Tuesday, November 24, 2009

The Poor Mad Old Thing

Just finished an absurdly thick book about the history of Salisbury (good grief! was it really necessary to start the thing at the end of the Paleolithic?) and am now back to my normal rule: "Thin books are good books".

I'm reading The Sin Eater, by Allis Thomas Ellis.

She was a Trad Catholic and pretty acerbic about NewChurch. I have to say, I'm not sure that this is not the best description of the wreckage I have yet heard.

Bit long, but I thought y'all would enjoy it.

Rose is a Catholic who has lapsed because of the Changes. The book was published in 1977.

She is asked "How do you become a Roman Catholic?"

"You don't," said Rose without hesitation.

Ermyn was unrebuffed. Like a drunk, she persisted. "No, how?"

"Nobody does any more," said Rose.

"They must," said Ermyn. "They must."

...

"You'd never get in," Rose said, "past the people falling over themselves to get out."

"Oh, why?" asked Ermyn, leaden and hopeless. Since her day as a bridesmaid she had thought of the Church as a last resort, a final sure goal, to be taken when all else failed.

...

"They modernised it," said Rose, taking up the thread. "They fell victim to the municipal line of thought that goes: 'That's beautiful. It must be old. We'd better knock it down.'"

"Yes, I know," said Ermyn, thinking of the building site in the fields below. "Don't you to to church any more?"

"No," said Rose, "I don't. Certainly not."

"They want you to kiss the person next to you," she said...

"At the consecration," she said dreamily, "they do a sort of advertiser's announcement. You think for a moment they're telling you God's blood is untouched by a human hand, a sort of guarantee of wholesomeness - though I'd always been led to believe it was feet. But they're actually explaining it is made by human hands. They're very honest you see. They don't want to feel they're putting anything over on anybody. I think it's meant for the enlightenment of the credulous, who previously thought it came straight from Heaven in vast ethereal tankers. And they're creeping up on Transubstantiation, circling it with a net. It'll be the next to go, and then heigh ho for the gates of Hell."

...

She scowled. "The last time I went to Mass - and it was the last time - there was the PP facing the congregation, standing behind his table and joining in the singing of the negro spirituals and pop songs and Shall-we-gather-by-the-river.
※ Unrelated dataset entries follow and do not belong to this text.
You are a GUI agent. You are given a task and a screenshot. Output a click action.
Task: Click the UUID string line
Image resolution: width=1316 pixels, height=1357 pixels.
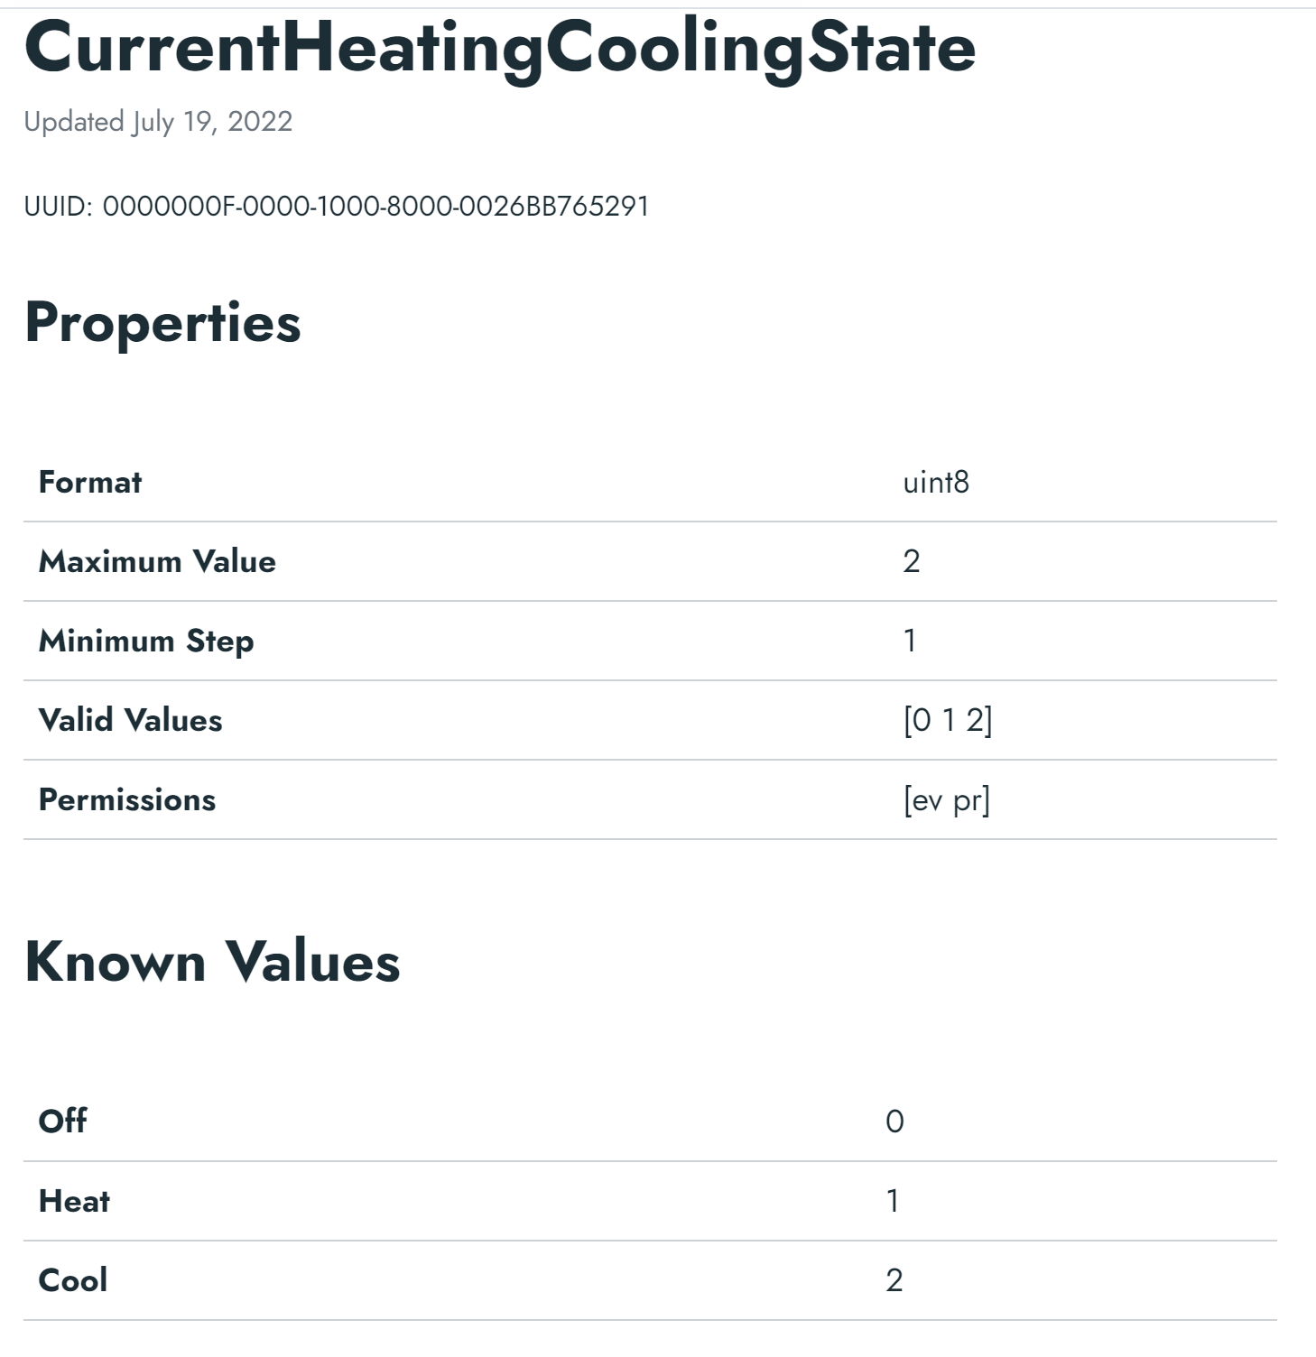click(x=336, y=207)

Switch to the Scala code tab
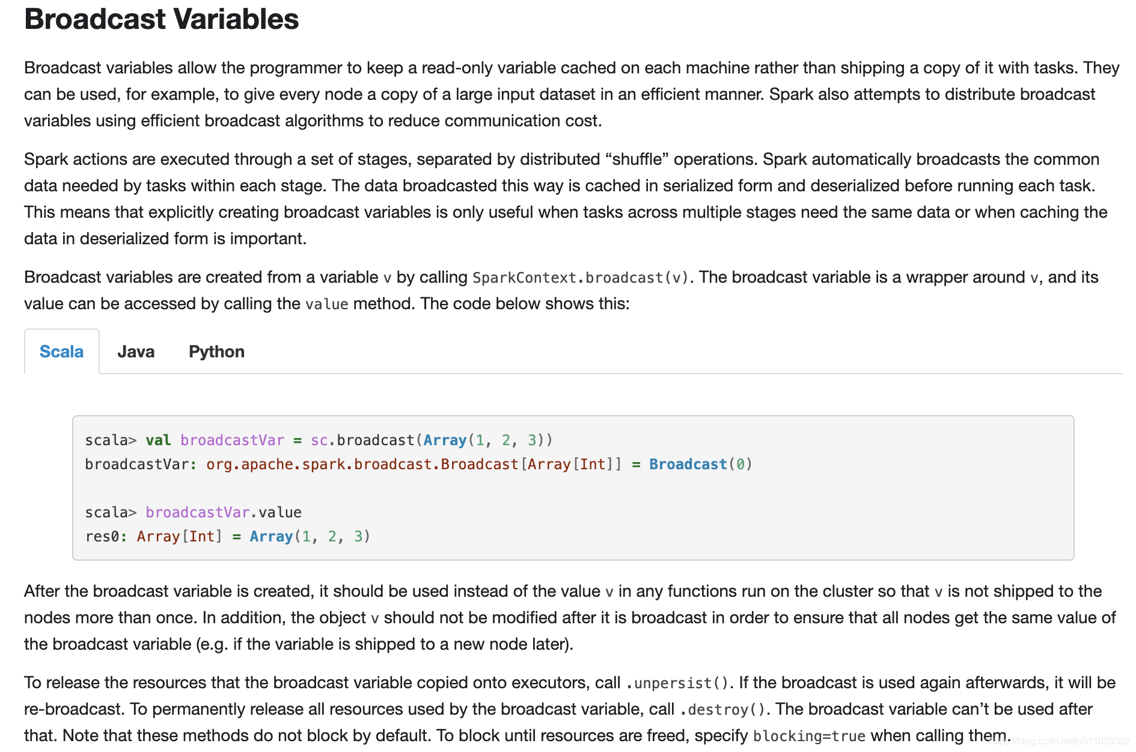[x=61, y=351]
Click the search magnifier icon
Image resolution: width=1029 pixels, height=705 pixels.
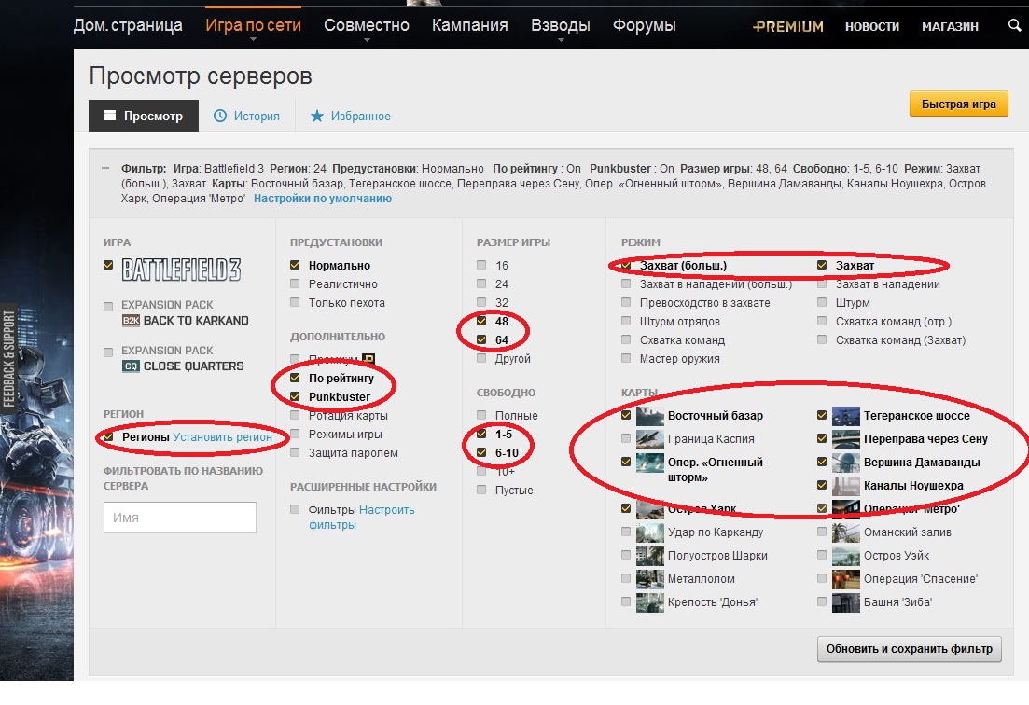1014,26
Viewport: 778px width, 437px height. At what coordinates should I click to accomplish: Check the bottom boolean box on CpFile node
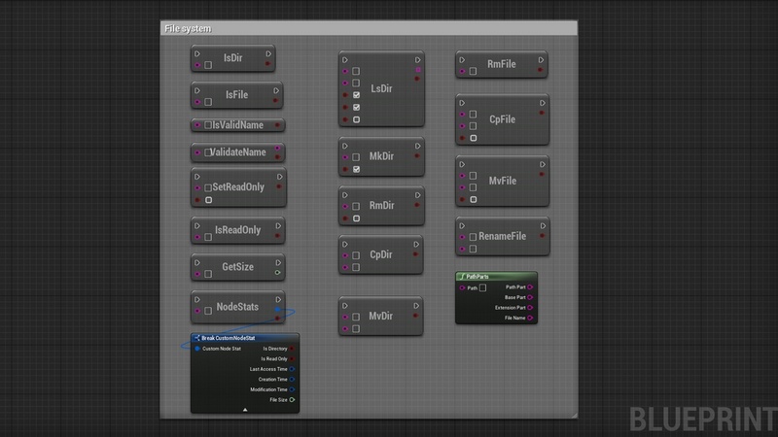[x=474, y=138]
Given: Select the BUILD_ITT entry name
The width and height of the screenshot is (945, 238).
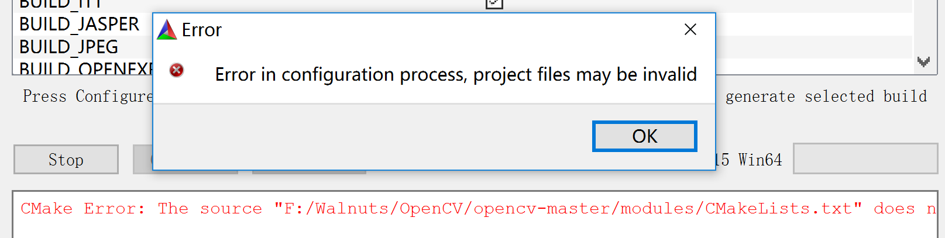Looking at the screenshot, I should 60,4.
There has always been a hint of catering about the Mass, but previously the priest had the dignity of a master chef busying himself with his specialite. Now he seems like a singing waiter in charge of an inadequate buffet. One is tempted to stroll up and ask for a double martini and enquire who on earth forgot to put the doings on the canapes. I wonder why they didn't keep the real Mass for me and just bring in this one for the kiddies and the mentally subnormal?"

"To do him justice," said Rose, "he does still dress in the proper fashion. He hasn't taken to going round in jeans and a T-shirt and a little cross on a chain round his neck imploring people to call him Roger, and he hasn't left the church rto marry and devote his life to rewriting theology to conform with his own lusts and itches, and drivel on about the self-transcending nature of sex, like all those treacherous lecherous Jesuits mad with the radiant freedoms of contemporary thought. But it isn't enough. Now the Church has lost its head, priests feel free to say what they think themselves, and they don't have any thoughts at all except for some rubbish about the brotherhood of man. They seem to regard Our Lord as a sort of beaten egg to bind us all together."
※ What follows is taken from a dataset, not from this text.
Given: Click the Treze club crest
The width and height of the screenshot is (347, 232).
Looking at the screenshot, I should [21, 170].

She began to make mayonnaise, requesting the Holy Souls not to let it curdle. "It is as though," she went on, "one's revered, dignified and darling old mother had slapped on a mini-skirt and fishnet tights and started ogling strangers. A kind of menopausal madness, a sudden yearning to be attractive to all. It is tragic and hilarious and awfully embarrassing. And of course, those who knew her before feel a great sense of betrayal and can't bring themselves to to see her any more...

3 comments:

Anonymous said...

Brilliant - is the rest of the book this good? I might just leave off reading Bleak House - it's much too thick...
Angela

HJW said...

I have tried five times to read BH. With thick books it is my habit to take a little break about page 350 or so, and read a thin book in between. Every time I have tried this with Bleak House, I end up forgetting who all the eight hundred and sixty-five characters are and have to start again.

Dickens was an annoying writer.

IBU2 said...

"Dickens was an annoying writer". Yes?

The only thing annoying about Dickens was that he was English, from the land of the mad old wizard Francis Bacon, and Malthus, Marx (in library), Russell, Hitchens (the bent bum, not the brother) and the whole rest of the mad eugenicist limeys pretending to be scientists in the wake of Henry VIII. The poor Brits couldn't even smack down Hitler without their bankers creating him first.

But Dickens tried to humanize the limey brutes. So watch your tongue.